Few researchers have studied the diagnostic value of inflammation-related hematological indexes of pediatric thyroid carcinoma exclusively. Whether thyroid-stimulating hormone (TSH) is an independent risk factor for pediatric thyroid cancer is still controversial. To assess the correlativity and predictive values of inflammation-related markers and thyroid function in pediatric thyroid cancer patients, we collected a total of 270 children with thyroid nodules for two consecutive years. Clinical data including age, gender, thyroid function, inflammation indexes, and clinical pathologic finding were collected and analyzed. The above-mentioned data were compared between the benign group and the malignant group, followed by the subgroups comparison. Binary logistic regression analysis was used to evaluate the correlation of markers and the pathological features of thyroid nodules. The neutrophil-to-lymphocyte ratio (NLR) showed a significant difference between thyroid cancer and thyroid nodules, while TSH did not. NLR > 1.49529 was the prognostic indicator of pediatric thyroid cancer. The logistic regression model further revealed that NLR > 1.49529 was an independent risk factor for thyroid cancer in pediatric patients. Furthermore, TSH was not correlated with the tumor characteristics in the thyroid cancer group. In conclusion, the findings in this study showed that NLR could be a predictor of thyroid cancer in pediatric patients and refuted the present view that TSH is a risk factor in pediatric thyroid cancer.

Introduction

Thyroid cancer (TC) is a major component of pediatric endocrine tumors. TC accounts for more than 6% of children with cancer, and in the past 40 years, this number has been on the rise (1). Compared to adults, thyroid nodules (TN) have a lower incidence in pediatric patients. However, the malignancy rate is 1/4, which is significantly higher than that in adults (2). Papillary thyroid carcinoma (PTC) is the most common subtype of TC, followed by follicular thyroid carcinoma (FTC) (3). In the past decades, the diagnosis and treatment guideline for pediatric TC is largely inferred from that of guidelines for adults. However, pediatric TC is different from the adult type in many ways, including clinical symptoms, pathophysiology, and long-term results (2). Thus, it is important to study pediatric TC separately.

An increased number of studies reported that cancer development is remarkably correlated with the tumor microenvironment and inflammatory responses. Inflammation-related markers, including the neutrophil-to-lymphocyte ratio (NLR), the lymphocyte-to-monocyte ratio (LMR), the platelet-to-lymphocyte ratio (PLR), mean platelet volume (MPV), and platelet distribution width (PDW), have become new study hotspots (4). A systematic review and meta-analysis indicated that the NLR was associated with the balance of the immune system and the survival of solid tumors (5). CD4 and CD8 T cells, as well as a variety of cytokines and chemokines, regulate anti-tumor immune responses. The NLR reflects the level of cytokines and chemokines (6). In previous studies, an increasing NLR was associated with a high risk of recurrence and unfavorable prognosis of PTC (7). Moreover, a high NLR was also associated with extrathyroidal invasion, bilateral multiple focal, and tumor lymph node-positive of PTC (8). However, only a few studies reported on the relationship between NLR and pediatric TC.

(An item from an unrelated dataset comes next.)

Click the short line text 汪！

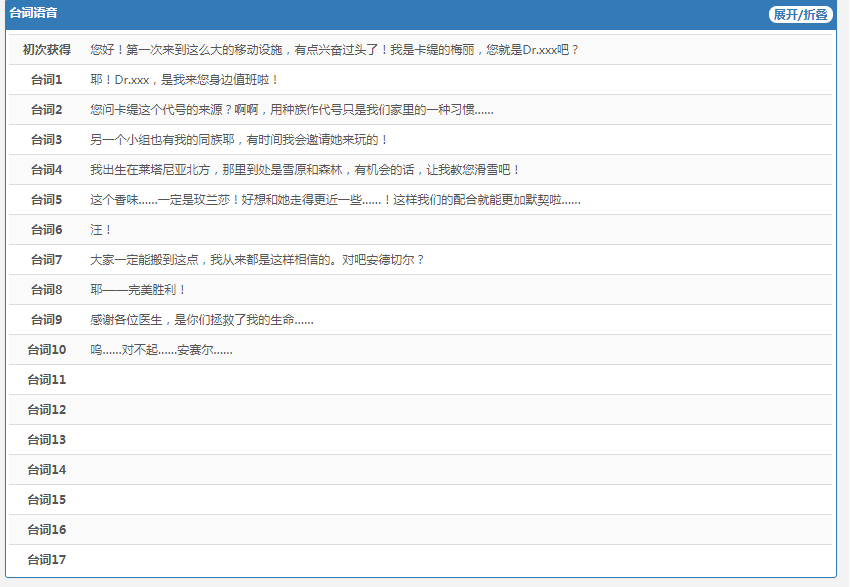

Multiple studies reported that elevated thyroid-stimulating hormone (TSH) is a risk factor in TC and that TSH can be used as an auxiliary diagnosis, in which the mechanism may involve the proliferative features of TSH (9, 10). However, relevant studies on pediatric patients still have apparent defects and remain unclear. For example, in several studies on pediatric TC, thyroiditis and nodule characteristics were not considered (11). Autoimmune thyroiditis, coexisting with TC (12), is reported in lots of papers and is also found with elevated TSH (13). Whether serum TSH can be used as an independent risk factor for pediatric TC remains to be explored.

In this study, we aimed to assess the risk factors in pediatric TC and identify the potential prognostic indicator in blood.

Materials and Methods

Patients

This study retrospectively collected data from Chinese children with TN in the First Affiliated Hospital of Zhengzhou University for three consecutive years (from January 2018 to December 2020). The patient's clinical, laboratory, and imaging findings and cytological and pathological data were collected through the hospital registry system. The study was approved by the First Affiliated Hospital of Zhengzhou University ethics committee.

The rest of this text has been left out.